Chciałabym żebyśmy się powymieniali doświadczeniami, planami, radami i wszystkim innym w tym temacie. Jestem właśnie w trakcie robienia prawa jazdy kat. B i czasem chciałabym z Wami o tym pogadać. Wiem, że niektóre odświeżają swoje prawo jazdy, niektóre są w trakcie robienia
Mam już wyznaczony termin egzaminu, mam nadzieję, że dam radę przed zmianą przepisów (19 stycznia)? Lekko się tym stresuję, bo choć wewnętrzną teorię zdałam bezbłędnie tak teraz zdarzają mi się błędy...
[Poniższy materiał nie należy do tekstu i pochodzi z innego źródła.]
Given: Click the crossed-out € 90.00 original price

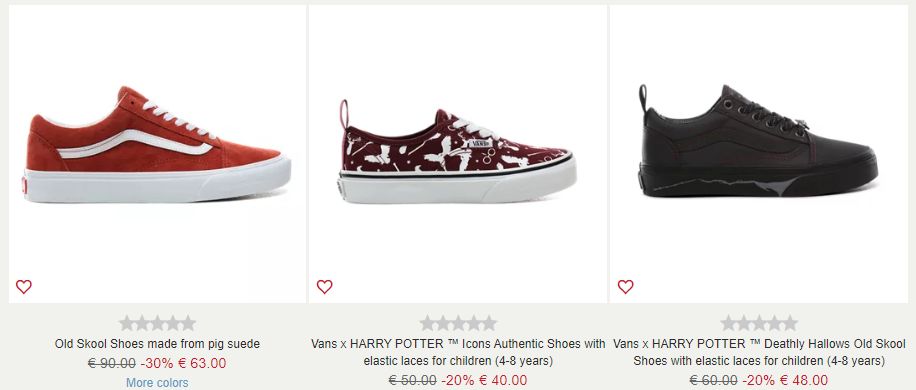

Sama jazda jest rewelacyjna i się bardzo cieszę, że w końcu się zdecydowałam zrobić to "prawko".
Komentarz
Hejka, też zdawałam w zimie, ale jak był mróz i oblodzenie to w ogóle nie ruszyłam na pierwszym egzaminie, na drugim skręciłam ze środkowego pasa w lewo zdaje się. Udało się za trzecim i mimo, że mam minusy i postępującą wadę, to mam bezterminowe. Tylko egzaminator przestrzegał, żebym jeździła w okularach i unikała jazdy po zmroku.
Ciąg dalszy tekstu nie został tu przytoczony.